The end state of selling is to convert this demand into revenue through the exchange of products or services. Hence selling is the logical conclusion of the value capture for an organization. This makes selling an integral part of the marketing process.
Separate, Yet Co-laboring
It’s true that in most of the organizations, marketing and sales divisions are kept separate. There are many reasons why the functioning is kept separate.
Operational effectiveness and excellence: Selling function is made to operate as an autonomous team because it’s the most crucial and final revenue generation process of marketing.
An autonomous team is a workgroup within an organization that has been authorized to formulate its own internal goals and work practices. Many benefits exist from an autonomous team at an organization.
A few of those benefits include:
- cost effective.
- increases strategy execution pace.
- makes communication effective.
- increases employee engagement, which in turn improves productivity and quality.
- makes the customer based decisions quick. This, in turn, improves customer value.
Skills required: Even though selling is a part of marketing, the skill sets differ for selling as compared to other functions of marketing.
Required Skills for Selling
Below I mention the skills required for selling:
- Ability to communicate effectively.
- Sound knowledge about the offering that has to be sold to the customer.
- Ability to educate customers with new ideas and guide them towards a new perspective.
- Ability to demonstrate potential return on investment to the customers.
- Listens well.
- Fluency in multiple languages.
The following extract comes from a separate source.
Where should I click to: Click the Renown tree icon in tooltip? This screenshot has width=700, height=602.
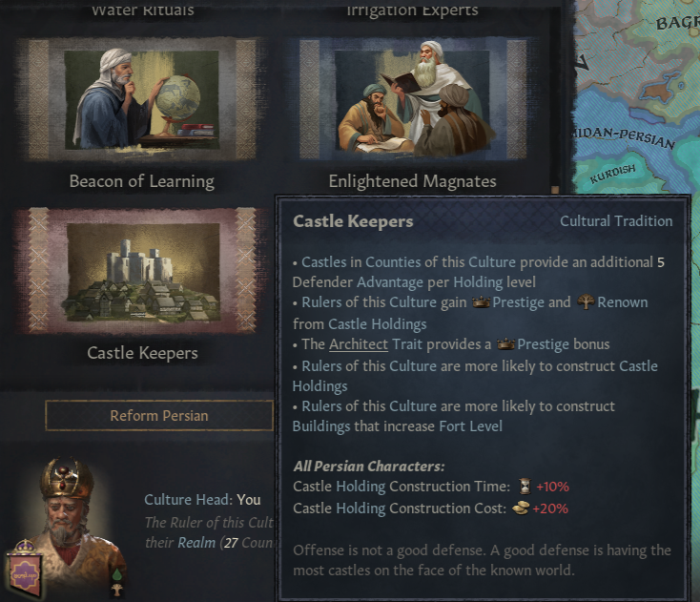point(586,302)
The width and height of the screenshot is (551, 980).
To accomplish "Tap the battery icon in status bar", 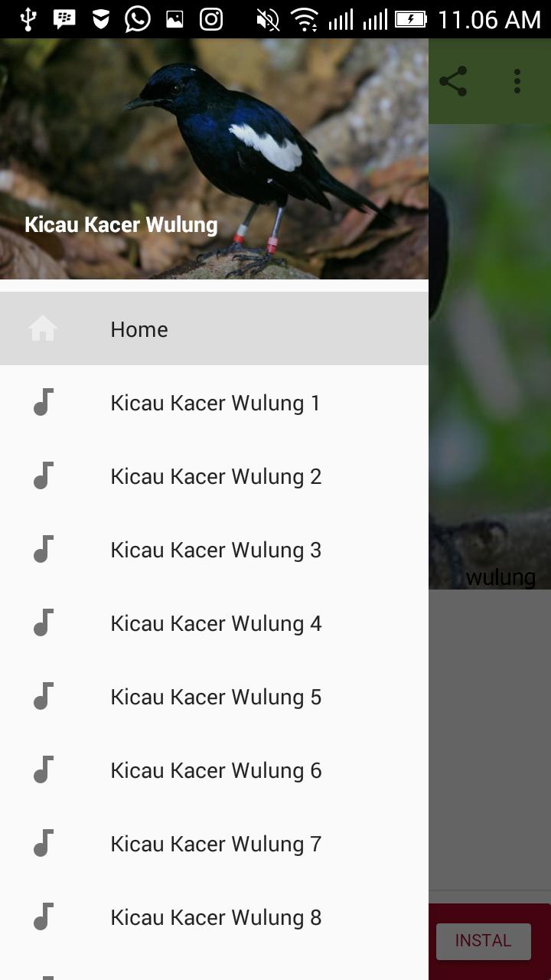I will coord(411,18).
This helps in establishing a connection with the customers.
- Ability to understand the customer’s needs.
- Good networking and negotiation skills.
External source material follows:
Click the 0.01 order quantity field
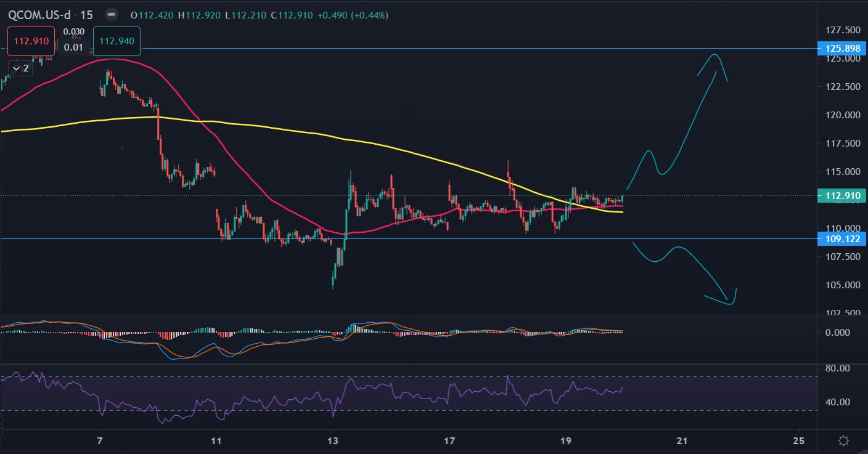The height and width of the screenshot is (454, 868). coord(73,47)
- Ability to handle and prevent objections from the customer.
- Ability to present or demonstrate the offering to the customer.
Required Skills for Marketing
Below I mention a few of the skills required for other divisions of marketing:
- An excellent communication (verbal, written and creative) is a must.
- Public speaking is another requirement.
- Analytical thinking also plays a significant role.
- Ability to manage stress.
- Good negotiation skills.
- Ability to learn and get adjusted to new technology.
- Attention to detail.
- Ability to think critically.
- Creativity plays a vital role as well
- Ability to plan and manage events.
- Ability to do financial planning and forecasting.
Notwithstanding this different segment, the underlying pull that binds these functions together is demand, and hence there is no way they function exclusively.
While we speak of demand as a binding force between marketing and selling, it is this demand that also determines the dynamics between these two segments. It dictates the size of roles that each play and their interdependence.
In scenarios where the demand is varying or is fragmented due to competition or commodity nature of the offering, marketing plays a bigger role in keeping the demand pipeline intact. Despite these dynamics, the premise that marketing super sets selling stands well.
Conclusion
So selling is part of a more prominent family called marketing. Just that in most of the organizations, the operations work separately because of obvious reasons. With the ultimate goal of organizational excellence, effectiveness and ultimately profit.
Neither marketing nor selling can work in seclusion. It’s the same family. Both play an essential role in generating revenue for the organization. This means that the fundamental purpose of marketing is also selling.
Each member of the marketing family is highly dependent on each other. They have to continuously liaison, collaborate, integrate and align to maximize the earnings of the organization.